━━ RECORDS SUPPLIED ━━
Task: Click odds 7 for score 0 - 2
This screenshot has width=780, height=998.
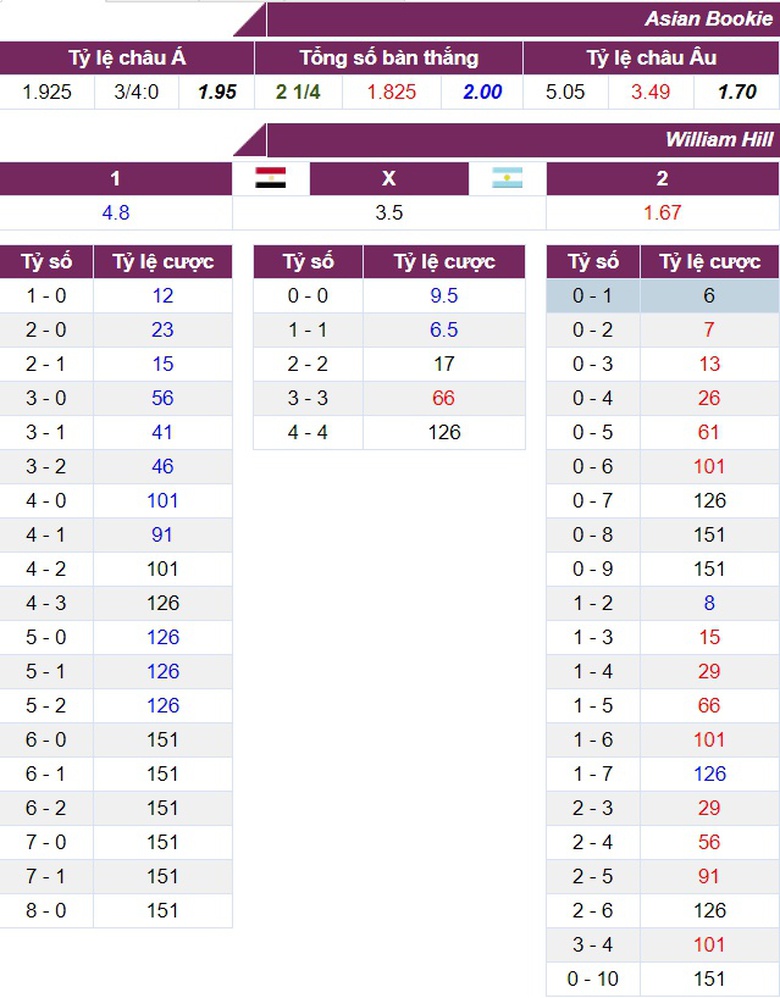Action: [x=709, y=330]
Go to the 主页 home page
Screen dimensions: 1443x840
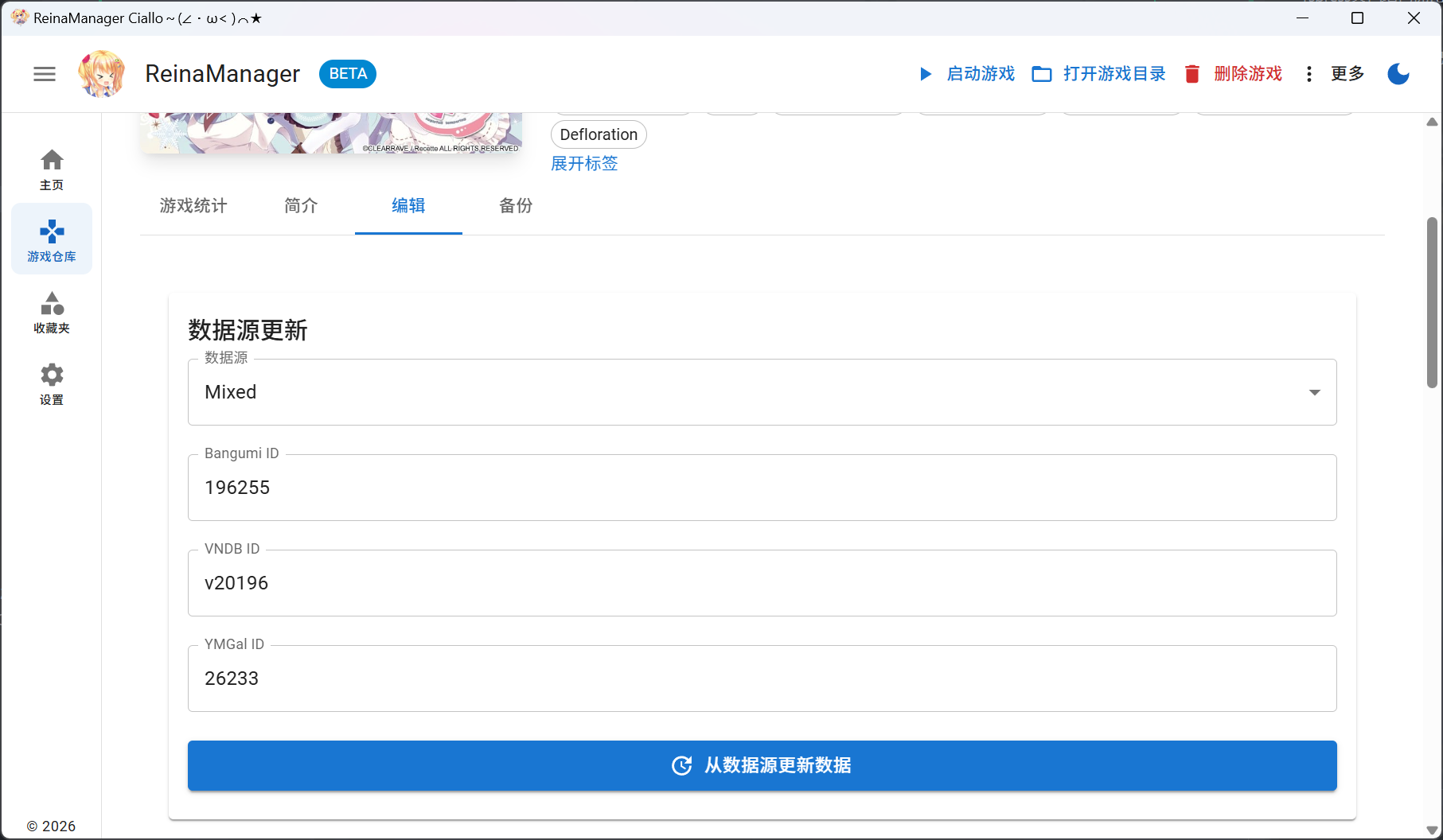52,169
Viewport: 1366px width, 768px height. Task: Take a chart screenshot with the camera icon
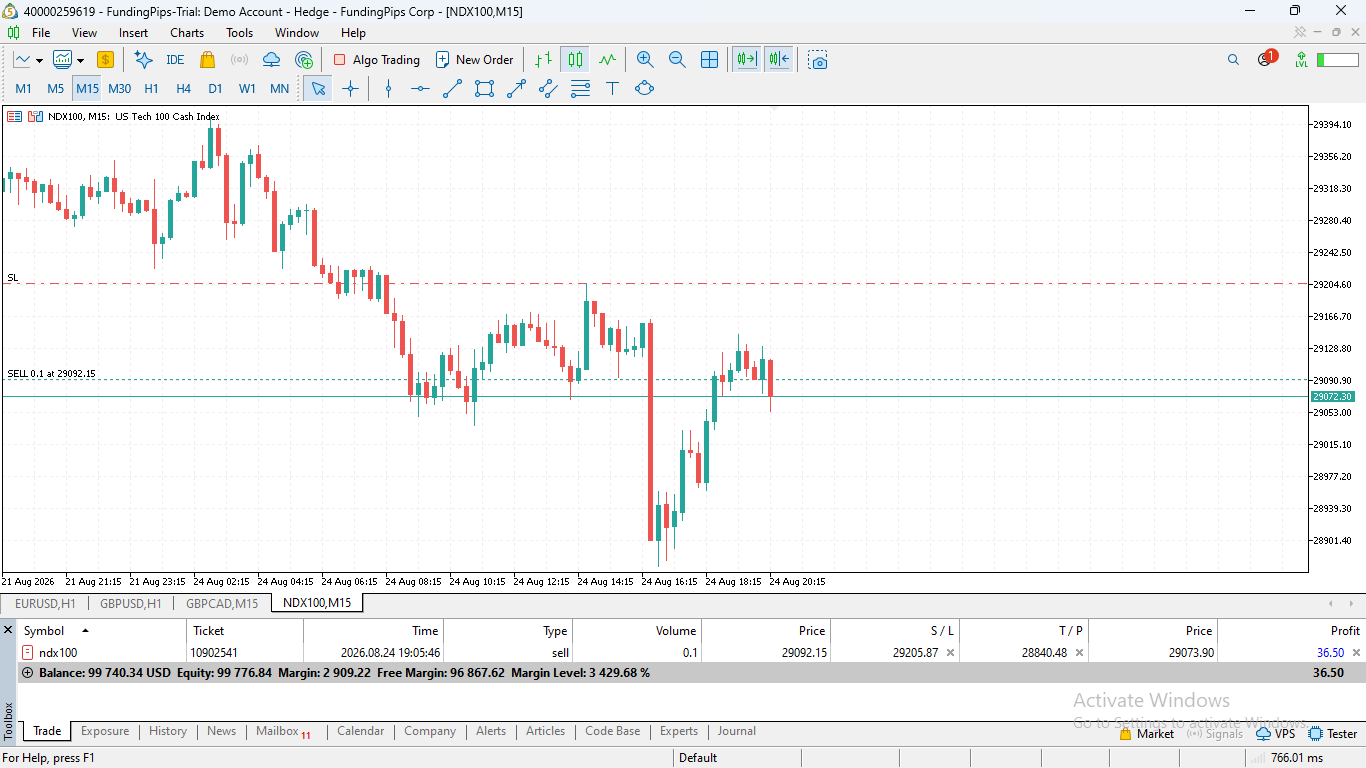818,60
━━━
| REQUIRED WORK |
Copy every line of the records exactly as it is written, but not the pictures.

| SOLUTION TO THIS TASK |
Task: Click odds 7 for score 0 - 2
This screenshot has width=780, height=998.
Action: [x=709, y=330]
Go to the 主页 home page
Screen dimensions: 1443x840
52,169
Viewport: 1366px width, 768px height. Task: Take a chart screenshot with the camera icon
818,60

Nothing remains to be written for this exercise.